>>>>>
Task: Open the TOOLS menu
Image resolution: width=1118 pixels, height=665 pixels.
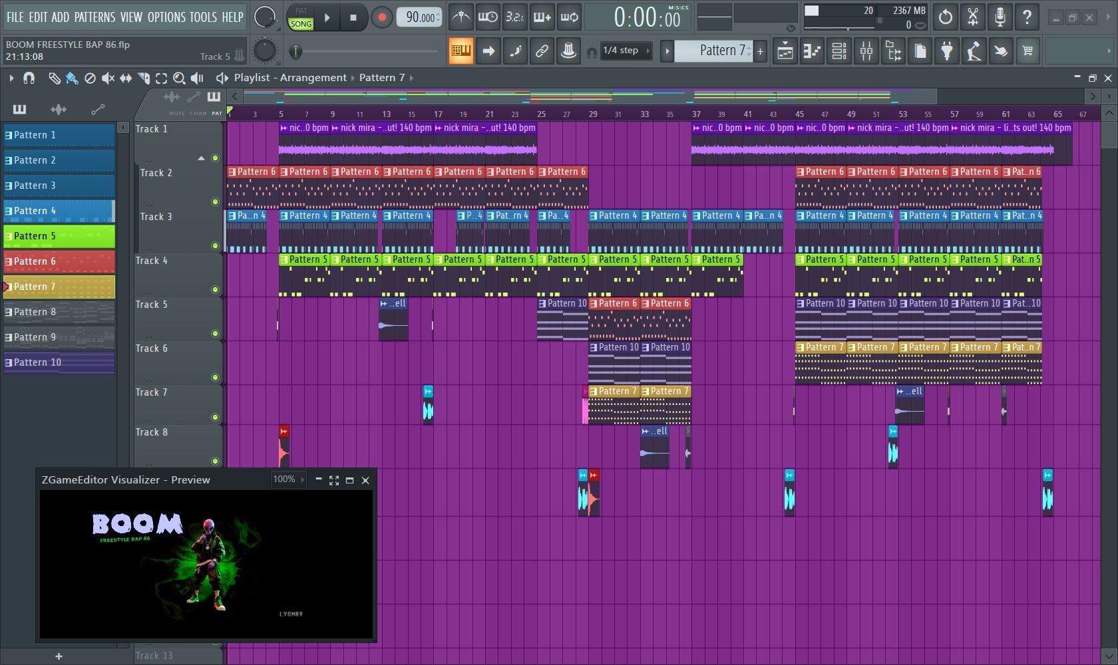Action: (203, 17)
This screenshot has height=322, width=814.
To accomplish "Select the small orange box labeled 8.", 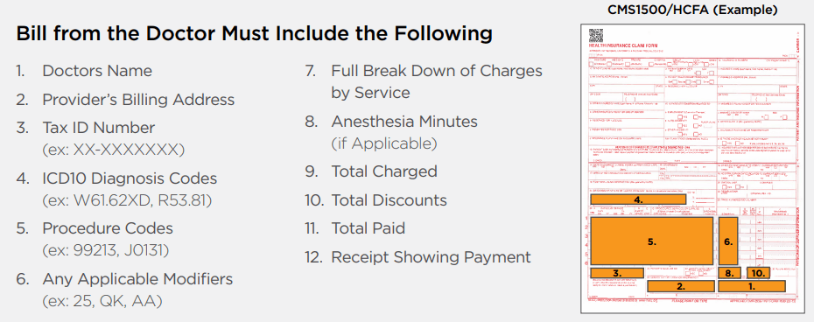I will [x=728, y=273].
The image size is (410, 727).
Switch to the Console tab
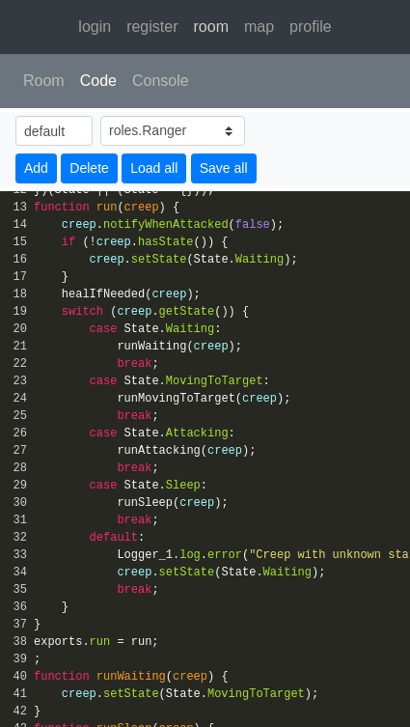pyautogui.click(x=160, y=81)
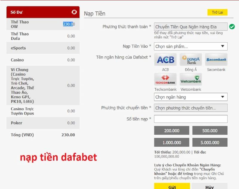Click the payment method text field

191,27
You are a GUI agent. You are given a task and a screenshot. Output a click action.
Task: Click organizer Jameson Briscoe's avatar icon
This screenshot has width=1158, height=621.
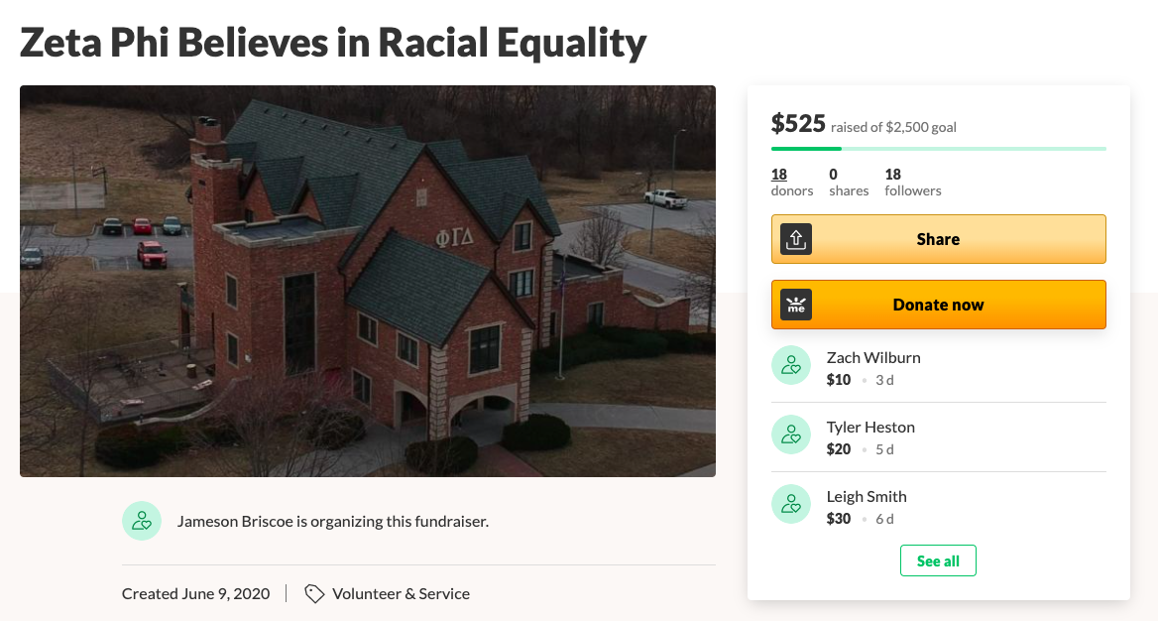tap(142, 521)
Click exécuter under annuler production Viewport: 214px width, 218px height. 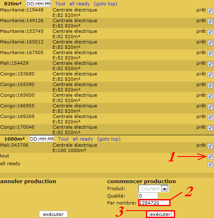coord(53,214)
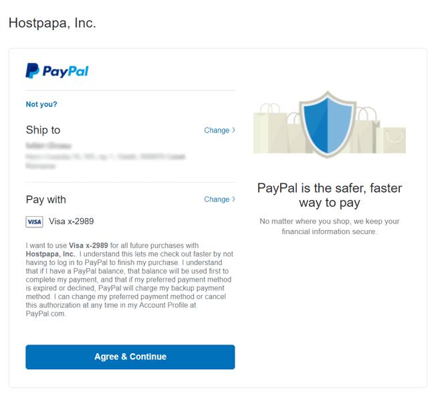Click the 'No matter where you shop' subtext
The height and width of the screenshot is (394, 436).
[330, 227]
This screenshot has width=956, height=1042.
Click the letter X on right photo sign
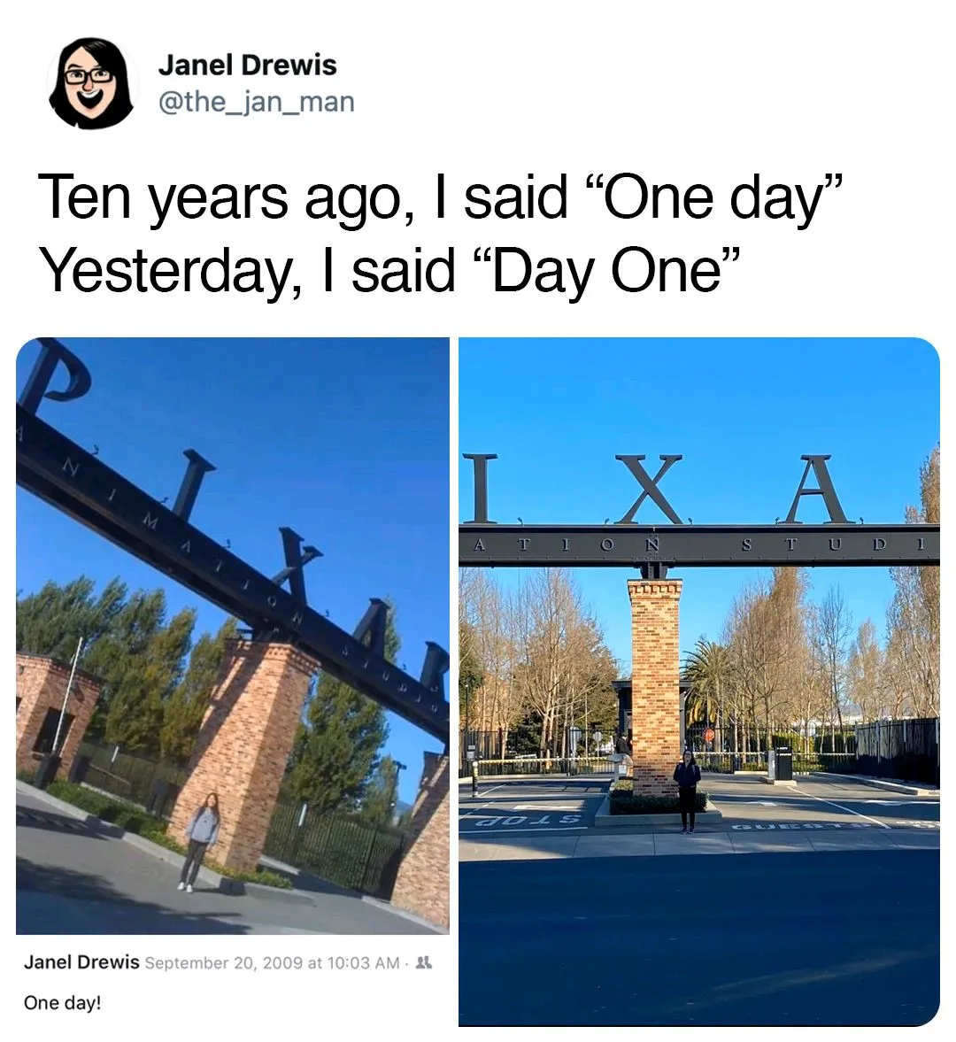coord(648,489)
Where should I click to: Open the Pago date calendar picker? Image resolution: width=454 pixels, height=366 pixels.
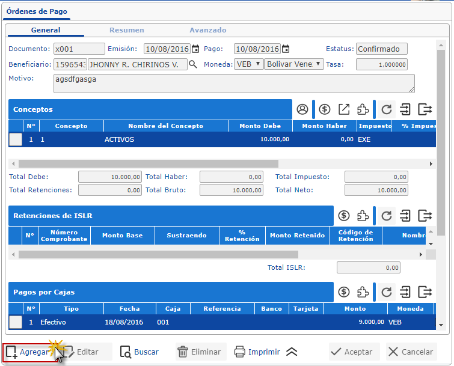coord(286,49)
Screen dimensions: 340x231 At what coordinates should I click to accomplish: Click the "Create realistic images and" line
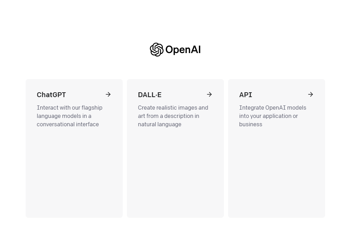coord(173,108)
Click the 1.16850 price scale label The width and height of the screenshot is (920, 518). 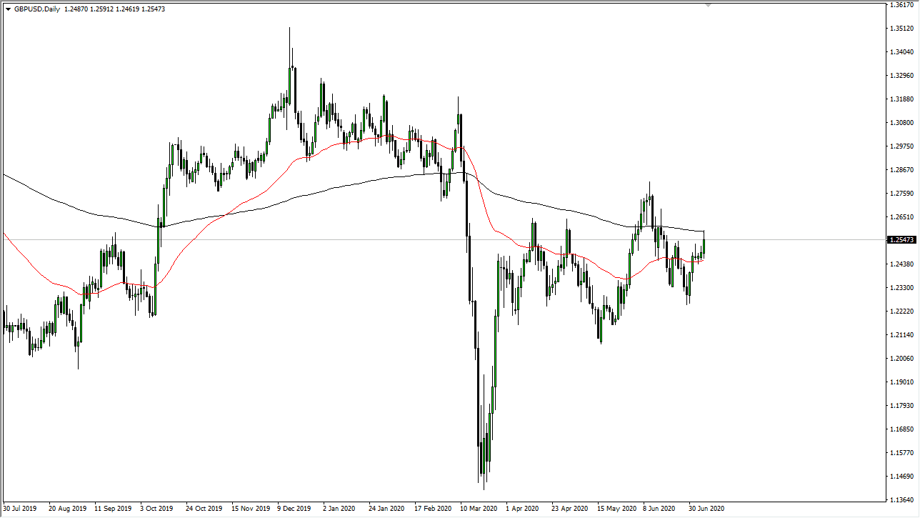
<<<<<
What you are asked to do :: In the data above, the line containing "This screenshot has width=956, height=1042." and all lines after it are to be reproduced exactly, leaving out the pictures.

Response ::
This screenshot has width=956, height=1042.
Click the letter X on right photo sign
coord(648,489)
Where should I click to: Open the Pago date calendar picker? Image resolution: width=454 pixels, height=366 pixels.
coord(286,49)
Screen dimensions: 340x231 At what coordinates should I click to accomplish: Click the "Create realistic images and" line
coord(173,108)
Click the 1.16850 price scale label The width and height of the screenshot is (920, 518). 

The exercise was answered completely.